作者:姚嵩,外星人。
爱可生开源社区出品,原创内容未经授权不得随意使用,转载请联系小编并注明来源。
本文约 1250 字,预计阅读需要 5 分钟。
背景
主机上 MemFree 还剩 2GB 的时候,登陆容器居然报 out of memory ...
报错操作
登录 OAT 容器报错。
docker exec -it oat /bin/bash
报错内容
OCI runtime state failed: runc did not terminate sucessfully: fatal error: runtime: out of memory
查看容器状态
# docker ps -f name=oat
CONTAINER ID IMAGE COMMAND CREATED STATUS PORTS NAMES
cf4cb4a2c359 reg.docker.alibaba-inc.com/oceanbase/oat:4.3.2_bp1_20250711_x86 "/oat/distribution/p…" 7 hours ago Up 7 hours oat
容器状态:从容器状态看,容器是正常运行。OAT 也能正常登录、操作。

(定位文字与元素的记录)
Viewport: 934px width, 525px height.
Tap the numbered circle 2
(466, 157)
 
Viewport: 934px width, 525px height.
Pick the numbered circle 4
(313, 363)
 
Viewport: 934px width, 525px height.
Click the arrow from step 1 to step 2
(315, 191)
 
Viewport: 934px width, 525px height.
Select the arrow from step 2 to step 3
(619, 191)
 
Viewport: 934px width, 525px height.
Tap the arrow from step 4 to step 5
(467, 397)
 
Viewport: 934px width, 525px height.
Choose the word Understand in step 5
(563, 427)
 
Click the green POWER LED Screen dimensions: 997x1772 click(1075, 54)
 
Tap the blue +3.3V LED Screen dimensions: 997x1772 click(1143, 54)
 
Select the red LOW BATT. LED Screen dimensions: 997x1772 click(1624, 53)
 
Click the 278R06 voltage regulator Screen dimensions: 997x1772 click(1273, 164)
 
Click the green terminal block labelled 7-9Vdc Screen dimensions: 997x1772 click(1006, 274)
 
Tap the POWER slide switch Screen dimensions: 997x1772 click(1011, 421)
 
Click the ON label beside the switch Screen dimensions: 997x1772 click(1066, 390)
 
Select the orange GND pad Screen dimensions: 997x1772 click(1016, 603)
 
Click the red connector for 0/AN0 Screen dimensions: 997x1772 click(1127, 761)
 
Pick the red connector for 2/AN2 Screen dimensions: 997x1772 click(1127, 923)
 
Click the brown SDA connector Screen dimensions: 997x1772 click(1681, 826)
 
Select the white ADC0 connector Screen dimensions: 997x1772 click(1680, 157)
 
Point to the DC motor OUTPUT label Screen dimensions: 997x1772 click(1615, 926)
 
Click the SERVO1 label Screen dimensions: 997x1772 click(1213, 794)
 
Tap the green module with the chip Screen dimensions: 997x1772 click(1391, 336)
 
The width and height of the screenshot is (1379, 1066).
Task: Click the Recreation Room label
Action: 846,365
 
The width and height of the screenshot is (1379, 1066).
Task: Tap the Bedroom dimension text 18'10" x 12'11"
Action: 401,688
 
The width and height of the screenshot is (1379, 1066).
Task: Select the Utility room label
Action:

待完成事项.
**1.** 正文里 docker ps 命令的输出表头中共有哪些列名?请全部列出。
**2.** 据正文所述,登录容器报 out of memory 时,主机上的 MemFree 还剩多少?

依序答案.
**1.** CONTAINER ID、IMAGE、COMMAND、CREATED、STATUS、PORTS、NAMES

**2.** 还剩 2GB。